--- START Record extracts ---

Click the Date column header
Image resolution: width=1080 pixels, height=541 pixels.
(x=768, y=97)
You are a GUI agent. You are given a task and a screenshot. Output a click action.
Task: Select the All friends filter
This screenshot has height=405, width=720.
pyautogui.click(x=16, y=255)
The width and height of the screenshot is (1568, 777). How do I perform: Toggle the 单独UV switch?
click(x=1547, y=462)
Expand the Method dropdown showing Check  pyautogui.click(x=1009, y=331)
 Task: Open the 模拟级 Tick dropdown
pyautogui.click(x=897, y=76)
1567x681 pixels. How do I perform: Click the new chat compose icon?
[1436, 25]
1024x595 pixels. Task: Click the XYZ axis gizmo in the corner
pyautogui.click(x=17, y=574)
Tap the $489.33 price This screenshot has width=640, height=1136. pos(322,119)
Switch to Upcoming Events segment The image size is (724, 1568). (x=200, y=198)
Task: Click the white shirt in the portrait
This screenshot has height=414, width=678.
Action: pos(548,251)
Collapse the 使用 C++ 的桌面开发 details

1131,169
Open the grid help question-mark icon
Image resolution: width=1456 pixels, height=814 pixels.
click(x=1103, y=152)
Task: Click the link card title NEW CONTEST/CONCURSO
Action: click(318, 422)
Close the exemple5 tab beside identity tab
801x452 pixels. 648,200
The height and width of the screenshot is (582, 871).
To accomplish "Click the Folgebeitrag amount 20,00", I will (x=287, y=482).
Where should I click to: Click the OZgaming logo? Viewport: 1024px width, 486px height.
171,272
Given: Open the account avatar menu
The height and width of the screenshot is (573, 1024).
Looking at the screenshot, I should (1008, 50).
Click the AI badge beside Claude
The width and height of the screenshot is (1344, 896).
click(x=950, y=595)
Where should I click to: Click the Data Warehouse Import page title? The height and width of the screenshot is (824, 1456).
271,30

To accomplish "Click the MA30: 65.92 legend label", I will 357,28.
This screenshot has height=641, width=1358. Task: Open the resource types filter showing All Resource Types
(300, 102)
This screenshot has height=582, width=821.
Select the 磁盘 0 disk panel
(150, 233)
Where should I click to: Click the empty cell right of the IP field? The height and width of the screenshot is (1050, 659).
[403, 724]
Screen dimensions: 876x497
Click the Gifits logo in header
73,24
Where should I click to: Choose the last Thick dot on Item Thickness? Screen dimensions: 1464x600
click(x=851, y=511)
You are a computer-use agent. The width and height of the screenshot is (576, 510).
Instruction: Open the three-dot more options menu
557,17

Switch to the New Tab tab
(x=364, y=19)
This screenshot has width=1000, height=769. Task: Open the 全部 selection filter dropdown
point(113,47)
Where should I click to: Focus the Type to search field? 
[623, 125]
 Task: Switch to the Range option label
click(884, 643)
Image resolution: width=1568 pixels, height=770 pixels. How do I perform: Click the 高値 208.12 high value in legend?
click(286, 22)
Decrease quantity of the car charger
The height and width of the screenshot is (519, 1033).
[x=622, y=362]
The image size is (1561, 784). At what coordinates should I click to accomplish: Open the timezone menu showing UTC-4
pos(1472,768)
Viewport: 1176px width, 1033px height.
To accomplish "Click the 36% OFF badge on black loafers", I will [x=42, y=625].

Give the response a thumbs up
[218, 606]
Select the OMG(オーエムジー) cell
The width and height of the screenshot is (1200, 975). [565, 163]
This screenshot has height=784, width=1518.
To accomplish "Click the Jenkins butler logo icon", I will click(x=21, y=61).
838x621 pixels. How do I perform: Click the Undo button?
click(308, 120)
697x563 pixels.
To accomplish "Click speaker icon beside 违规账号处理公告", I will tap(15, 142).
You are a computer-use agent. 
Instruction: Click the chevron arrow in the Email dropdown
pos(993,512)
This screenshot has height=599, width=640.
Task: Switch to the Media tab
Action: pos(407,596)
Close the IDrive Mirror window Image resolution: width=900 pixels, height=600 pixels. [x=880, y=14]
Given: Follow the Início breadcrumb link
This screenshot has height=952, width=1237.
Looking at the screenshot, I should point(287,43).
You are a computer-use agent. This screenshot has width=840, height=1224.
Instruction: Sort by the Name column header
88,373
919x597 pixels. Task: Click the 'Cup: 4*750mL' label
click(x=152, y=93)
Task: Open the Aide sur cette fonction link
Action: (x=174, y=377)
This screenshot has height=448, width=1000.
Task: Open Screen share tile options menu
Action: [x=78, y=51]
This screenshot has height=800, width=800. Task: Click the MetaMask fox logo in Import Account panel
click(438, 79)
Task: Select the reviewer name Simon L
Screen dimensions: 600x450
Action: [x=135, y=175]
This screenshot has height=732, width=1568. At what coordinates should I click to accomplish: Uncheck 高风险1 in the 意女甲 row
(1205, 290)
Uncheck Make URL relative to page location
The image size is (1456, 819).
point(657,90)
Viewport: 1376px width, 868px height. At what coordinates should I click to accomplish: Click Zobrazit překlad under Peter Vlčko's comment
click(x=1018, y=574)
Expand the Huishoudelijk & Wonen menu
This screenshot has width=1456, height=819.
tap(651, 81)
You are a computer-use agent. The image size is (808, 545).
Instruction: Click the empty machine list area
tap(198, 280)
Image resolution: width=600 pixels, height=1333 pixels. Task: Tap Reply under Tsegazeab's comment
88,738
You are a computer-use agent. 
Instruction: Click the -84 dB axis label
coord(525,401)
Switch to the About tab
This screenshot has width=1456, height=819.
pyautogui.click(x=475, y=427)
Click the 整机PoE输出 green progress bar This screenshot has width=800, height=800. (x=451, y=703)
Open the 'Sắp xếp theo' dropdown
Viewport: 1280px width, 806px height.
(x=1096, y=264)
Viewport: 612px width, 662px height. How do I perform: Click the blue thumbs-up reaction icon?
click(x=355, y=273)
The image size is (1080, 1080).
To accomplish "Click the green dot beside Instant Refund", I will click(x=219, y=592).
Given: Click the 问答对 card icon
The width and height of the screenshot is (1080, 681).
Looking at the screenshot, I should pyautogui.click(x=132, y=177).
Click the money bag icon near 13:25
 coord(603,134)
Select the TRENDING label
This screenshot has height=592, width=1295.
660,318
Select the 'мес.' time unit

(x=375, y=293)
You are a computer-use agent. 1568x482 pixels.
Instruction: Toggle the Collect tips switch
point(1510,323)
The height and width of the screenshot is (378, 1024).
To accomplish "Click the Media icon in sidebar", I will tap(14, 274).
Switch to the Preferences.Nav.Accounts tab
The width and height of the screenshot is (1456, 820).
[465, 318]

--- END Record extracts ---

Exercise
Retype every line of the data above verbatim, from the first entry to the last.

Answer for the task
Click the Date column header
Image resolution: width=1080 pixels, height=541 pixels.
(x=768, y=97)
You are a GUI agent. You are given a task and a screenshot. Output a click action.
Task: Select the All friends filter
This screenshot has height=405, width=720.
pyautogui.click(x=16, y=255)
The width and height of the screenshot is (1568, 777). How do I perform: Toggle the 单独UV switch?
click(x=1547, y=462)
Expand the Method dropdown showing Check  pyautogui.click(x=1009, y=331)
 Task: Open the 模拟级 Tick dropdown
pyautogui.click(x=897, y=76)
1567x681 pixels. How do I perform: Click the new chat compose icon?
[1436, 25]
1024x595 pixels. Task: Click the XYZ axis gizmo in the corner
pyautogui.click(x=17, y=574)
Tap the $489.33 price This screenshot has width=640, height=1136. pos(322,119)
Switch to Upcoming Events segment The image size is (724, 1568). (x=200, y=198)
Task: Click the white shirt in the portrait
This screenshot has height=414, width=678.
Action: pos(548,251)
Collapse the 使用 C++ 的桌面开发 details

1131,169
Open the grid help question-mark icon
Image resolution: width=1456 pixels, height=814 pixels.
click(x=1103, y=152)
Task: Click the link card title NEW CONTEST/CONCURSO
Action: click(318, 422)
Close the exemple5 tab beside identity tab
801x452 pixels. 648,200
The height and width of the screenshot is (582, 871).
To accomplish "Click the Folgebeitrag amount 20,00", I will (x=287, y=482).
Where should I click to: Click the OZgaming logo? Viewport: 1024px width, 486px height.
171,272
Given: Open the account avatar menu
The height and width of the screenshot is (573, 1024).
Looking at the screenshot, I should (1008, 50).
Click the AI badge beside Claude
The width and height of the screenshot is (1344, 896).
click(x=950, y=595)
Where should I click to: Click the Data Warehouse Import page title? The height and width of the screenshot is (824, 1456).
271,30

To accomplish "Click the MA30: 65.92 legend label", I will 357,28.
This screenshot has height=641, width=1358. Task: Open the resource types filter showing All Resource Types
(300, 102)
This screenshot has height=582, width=821.
Select the 磁盘 0 disk panel
(150, 233)
Where should I click to: Click the empty cell right of the IP field? The height and width of the screenshot is (1050, 659).
[403, 724]
Screen dimensions: 876x497
Click the Gifits logo in header
73,24
Where should I click to: Choose the last Thick dot on Item Thickness? Screen dimensions: 1464x600
click(x=851, y=511)
You are a computer-use agent. The width and height of the screenshot is (576, 510).
Instruction: Open the three-dot more options menu
557,17

Switch to the New Tab tab
(x=364, y=19)
This screenshot has width=1000, height=769. Task: Open the 全部 selection filter dropdown
point(113,47)
Where should I click to: Focus the Type to search field? 
[623, 125]
 Task: Switch to the Range option label
click(884, 643)
Image resolution: width=1568 pixels, height=770 pixels. How do I perform: Click the 高値 208.12 high value in legend?
click(286, 22)
Decrease quantity of the car charger
The height and width of the screenshot is (519, 1033).
[x=622, y=362]
The image size is (1561, 784). At what coordinates should I click to accomplish: Open the timezone menu showing UTC-4
pos(1472,768)
Viewport: 1176px width, 1033px height.
To accomplish "Click the 36% OFF badge on black loafers", I will [x=42, y=625].

Give the response a thumbs up
[218, 606]
Select the OMG(オーエムジー) cell
The width and height of the screenshot is (1200, 975). [565, 163]
This screenshot has height=784, width=1518.
To accomplish "Click the Jenkins butler logo icon", I will click(x=21, y=61).
838x621 pixels. How do I perform: Click the Undo button?
click(308, 120)
697x563 pixels.
To accomplish "Click speaker icon beside 违规账号处理公告", I will tap(15, 142).
You are a computer-use agent. 
Instruction: Click the chevron arrow in the Email dropdown
pos(993,512)
This screenshot has height=599, width=640.
Task: Switch to the Media tab
Action: pos(407,596)
Close the IDrive Mirror window Image resolution: width=900 pixels, height=600 pixels. [x=880, y=14]
Given: Follow the Início breadcrumb link
This screenshot has height=952, width=1237.
Looking at the screenshot, I should point(287,43).
You are a computer-use agent. This screenshot has width=840, height=1224.
Instruction: Sort by the Name column header
88,373
919x597 pixels. Task: Click the 'Cup: 4*750mL' label
click(x=152, y=93)
Task: Open the Aide sur cette fonction link
Action: (x=174, y=377)
This screenshot has height=448, width=1000.
Task: Open Screen share tile options menu
Action: [x=78, y=51]
This screenshot has height=800, width=800. Task: Click the MetaMask fox logo in Import Account panel
click(438, 79)
Task: Select the reviewer name Simon L
Screen dimensions: 600x450
Action: [x=135, y=175]
This screenshot has height=732, width=1568. At what coordinates should I click to accomplish: Uncheck 高风险1 in the 意女甲 row
(1205, 290)
Uncheck Make URL relative to page location
The image size is (1456, 819).
point(657,90)
Viewport: 1376px width, 868px height. At what coordinates should I click to accomplish: Click Zobrazit překlad under Peter Vlčko's comment
click(x=1018, y=574)
Expand the Huishoudelijk & Wonen menu
This screenshot has width=1456, height=819.
tap(651, 81)
You are a computer-use agent. The image size is (808, 545).
Instruction: Click the empty machine list area
tap(198, 280)
Image resolution: width=600 pixels, height=1333 pixels. Task: Tap Reply under Tsegazeab's comment
88,738
You are a computer-use agent. 
Instruction: Click the -84 dB axis label
coord(525,401)
Switch to the About tab
This screenshot has width=1456, height=819.
pyautogui.click(x=475, y=427)
Click the 整机PoE输出 green progress bar This screenshot has width=800, height=800. (x=451, y=703)
Open the 'Sắp xếp theo' dropdown
Viewport: 1280px width, 806px height.
(x=1096, y=264)
Viewport: 612px width, 662px height. How do I perform: Click the blue thumbs-up reaction icon?
click(x=355, y=273)
The image size is (1080, 1080).
To accomplish "Click the green dot beside Instant Refund", I will click(x=219, y=592).
Given: Click the 问答对 card icon
The width and height of the screenshot is (1080, 681).
Looking at the screenshot, I should pyautogui.click(x=132, y=177).
Click the money bag icon near 13:25
 coord(603,134)
Select the TRENDING label
This screenshot has height=592, width=1295.
660,318
Select the 'мес.' time unit

(x=375, y=293)
You are a computer-use agent. 1568x482 pixels.
Instruction: Toggle the Collect tips switch
point(1510,323)
The height and width of the screenshot is (378, 1024).
To accomplish "Click the Media icon in sidebar", I will tap(14, 274).
Switch to the Preferences.Nav.Accounts tab
The width and height of the screenshot is (1456, 820).
[465, 318]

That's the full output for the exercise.